111In-labelled myosin-specific antibodies were evaluated as an indicator of early changes in acute rejection in a rat heart heterotopic transplant model. Uptake of antibodies was measured in allograft and isograft hearts of animals undergoing different regimens of cyclosporine treatment and compared with the uptake of technetium-99m pyrophosphate. The data were correlated with histological estimation of the severity of myocyte necrosis and signs of early rejection (venous cuffing and endocardial inflammation, indicators of perivascular infiltrate and intermyocyte extension, respectively). Myocyte necrosis in transplanted hearts was reflected by increases in technetium-99m pyrophosphate accumulation (r = 0.88) but was poorly correlated with labelled antibody uptake (r = 0.58).
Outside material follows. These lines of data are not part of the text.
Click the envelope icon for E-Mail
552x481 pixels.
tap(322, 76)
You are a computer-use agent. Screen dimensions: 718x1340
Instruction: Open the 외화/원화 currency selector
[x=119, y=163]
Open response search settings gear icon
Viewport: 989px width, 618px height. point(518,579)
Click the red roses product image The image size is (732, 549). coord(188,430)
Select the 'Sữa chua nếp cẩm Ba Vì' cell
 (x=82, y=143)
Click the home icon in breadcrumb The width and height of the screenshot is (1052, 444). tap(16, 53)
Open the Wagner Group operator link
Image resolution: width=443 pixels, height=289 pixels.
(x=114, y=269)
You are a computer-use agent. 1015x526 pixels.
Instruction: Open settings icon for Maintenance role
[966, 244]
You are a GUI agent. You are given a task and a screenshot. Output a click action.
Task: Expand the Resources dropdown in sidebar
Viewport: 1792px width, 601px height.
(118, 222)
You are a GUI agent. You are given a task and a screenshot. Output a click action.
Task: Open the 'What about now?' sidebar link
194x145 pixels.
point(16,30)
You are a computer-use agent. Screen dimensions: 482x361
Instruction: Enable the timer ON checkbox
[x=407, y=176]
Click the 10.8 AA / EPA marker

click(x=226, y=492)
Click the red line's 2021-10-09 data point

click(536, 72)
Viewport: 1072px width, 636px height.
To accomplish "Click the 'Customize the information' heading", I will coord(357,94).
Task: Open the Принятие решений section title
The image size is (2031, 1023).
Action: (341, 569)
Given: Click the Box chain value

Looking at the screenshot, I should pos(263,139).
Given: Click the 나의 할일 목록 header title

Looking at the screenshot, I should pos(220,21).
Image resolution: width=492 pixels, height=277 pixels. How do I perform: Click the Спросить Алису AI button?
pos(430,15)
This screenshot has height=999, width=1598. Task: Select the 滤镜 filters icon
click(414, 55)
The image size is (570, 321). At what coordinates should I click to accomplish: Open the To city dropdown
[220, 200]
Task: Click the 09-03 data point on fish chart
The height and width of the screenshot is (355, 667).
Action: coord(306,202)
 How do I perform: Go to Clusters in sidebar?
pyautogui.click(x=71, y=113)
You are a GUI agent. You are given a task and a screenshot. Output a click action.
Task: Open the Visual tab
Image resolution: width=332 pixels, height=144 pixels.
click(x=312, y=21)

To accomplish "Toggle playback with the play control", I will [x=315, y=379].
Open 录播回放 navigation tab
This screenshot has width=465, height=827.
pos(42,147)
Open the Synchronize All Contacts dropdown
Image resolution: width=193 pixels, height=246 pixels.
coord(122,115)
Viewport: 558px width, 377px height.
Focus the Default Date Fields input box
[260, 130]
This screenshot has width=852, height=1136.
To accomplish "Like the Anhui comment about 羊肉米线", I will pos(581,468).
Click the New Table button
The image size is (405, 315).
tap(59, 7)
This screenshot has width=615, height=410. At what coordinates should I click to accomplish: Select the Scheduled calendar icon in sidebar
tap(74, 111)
There was no positive correlation between the degree of early cardiac rejection and uptake of either of the radiopharmaceuticals: accumulation of the labelled antibodies paradoxically declined with increased histological severity scores, whereas that of technetium-99m pyrophosphate remained unchanged. Cyclosporine treatment augmented the uptake of labelled antibodies in transplanted hearts. This may be due to alterations in plasma membrane permeability brought about by the drug, resulting in a rise in antibody binding to intracellular myosin.